[Stored records]
-- Opening Marker --
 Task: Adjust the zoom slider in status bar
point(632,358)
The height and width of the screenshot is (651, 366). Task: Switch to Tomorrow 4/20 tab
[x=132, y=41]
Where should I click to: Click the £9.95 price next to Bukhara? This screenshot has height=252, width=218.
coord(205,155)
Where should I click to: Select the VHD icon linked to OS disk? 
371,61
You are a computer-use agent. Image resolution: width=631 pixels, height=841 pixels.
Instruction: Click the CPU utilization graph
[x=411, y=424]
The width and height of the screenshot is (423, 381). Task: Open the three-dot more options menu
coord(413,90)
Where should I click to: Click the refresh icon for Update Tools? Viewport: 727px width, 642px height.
-- Closing Marker --
**Task goal**
Could you print, word for word, the line containing "You are a computer-use" and every line after it through the end of the records, and nothing else?

**Answer to this task**
You are a computer-use agent. Image resolution: width=631 pixels, height=841 pixels.
Instruction: Click the CPU utilization graph
[x=411, y=424]
The width and height of the screenshot is (423, 381). Task: Open the three-dot more options menu
coord(413,90)
Where should I click to: Click the refresh icon for Update Tools? Viewport: 727px width, 642px height.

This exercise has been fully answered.